Exercise goal >> Give the line with "Where should I click to: Click the 注册" again, along with every line below it to the end of the records, word for word.

BEGIN

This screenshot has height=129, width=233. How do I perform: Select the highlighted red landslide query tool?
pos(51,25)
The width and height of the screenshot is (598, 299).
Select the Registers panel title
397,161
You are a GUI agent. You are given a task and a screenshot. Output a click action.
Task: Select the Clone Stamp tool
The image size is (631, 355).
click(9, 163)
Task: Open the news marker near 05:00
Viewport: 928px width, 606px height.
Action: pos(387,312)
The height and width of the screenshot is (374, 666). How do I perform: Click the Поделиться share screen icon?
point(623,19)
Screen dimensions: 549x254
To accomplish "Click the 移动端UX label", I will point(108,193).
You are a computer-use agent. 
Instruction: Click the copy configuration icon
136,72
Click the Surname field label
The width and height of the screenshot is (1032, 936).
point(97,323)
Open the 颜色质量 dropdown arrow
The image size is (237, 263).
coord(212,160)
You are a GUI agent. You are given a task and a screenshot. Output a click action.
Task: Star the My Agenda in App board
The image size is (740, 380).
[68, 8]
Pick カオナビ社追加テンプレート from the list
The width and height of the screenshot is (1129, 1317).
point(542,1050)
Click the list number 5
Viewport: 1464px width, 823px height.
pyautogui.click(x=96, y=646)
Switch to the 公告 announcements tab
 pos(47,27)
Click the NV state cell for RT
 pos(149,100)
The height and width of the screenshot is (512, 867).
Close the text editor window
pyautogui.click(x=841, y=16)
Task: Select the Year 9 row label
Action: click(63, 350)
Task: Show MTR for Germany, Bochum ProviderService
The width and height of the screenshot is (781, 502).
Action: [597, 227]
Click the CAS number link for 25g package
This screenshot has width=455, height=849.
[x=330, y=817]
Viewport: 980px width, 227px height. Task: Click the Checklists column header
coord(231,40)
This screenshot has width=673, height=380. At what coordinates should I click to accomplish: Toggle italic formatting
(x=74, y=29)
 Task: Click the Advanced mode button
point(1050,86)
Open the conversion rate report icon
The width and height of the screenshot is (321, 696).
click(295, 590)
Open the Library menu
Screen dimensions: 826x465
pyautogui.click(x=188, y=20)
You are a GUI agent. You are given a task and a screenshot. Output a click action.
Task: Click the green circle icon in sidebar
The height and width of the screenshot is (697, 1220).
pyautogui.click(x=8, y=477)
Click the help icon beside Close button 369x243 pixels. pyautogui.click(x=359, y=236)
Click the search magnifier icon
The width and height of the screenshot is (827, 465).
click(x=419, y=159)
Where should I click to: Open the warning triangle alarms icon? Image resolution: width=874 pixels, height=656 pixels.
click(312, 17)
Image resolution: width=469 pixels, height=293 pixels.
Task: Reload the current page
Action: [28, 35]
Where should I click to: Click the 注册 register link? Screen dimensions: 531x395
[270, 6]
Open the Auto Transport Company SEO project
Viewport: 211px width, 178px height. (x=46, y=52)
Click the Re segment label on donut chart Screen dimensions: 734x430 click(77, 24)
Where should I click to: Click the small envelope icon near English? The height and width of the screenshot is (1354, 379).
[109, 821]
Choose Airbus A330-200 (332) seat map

END

Finished exercise >>
Where should I click to: Click the 注册 register link? Screen dimensions: 531x395
[270, 6]
Open the Auto Transport Company SEO project
Viewport: 211px width, 178px height. (x=46, y=52)
Click the Re segment label on donut chart Screen dimensions: 734x430 click(77, 24)
Where should I click to: Click the small envelope icon near English? The height and width of the screenshot is (1354, 379).
[109, 821]
Choose Airbus A330-200 (332) seat map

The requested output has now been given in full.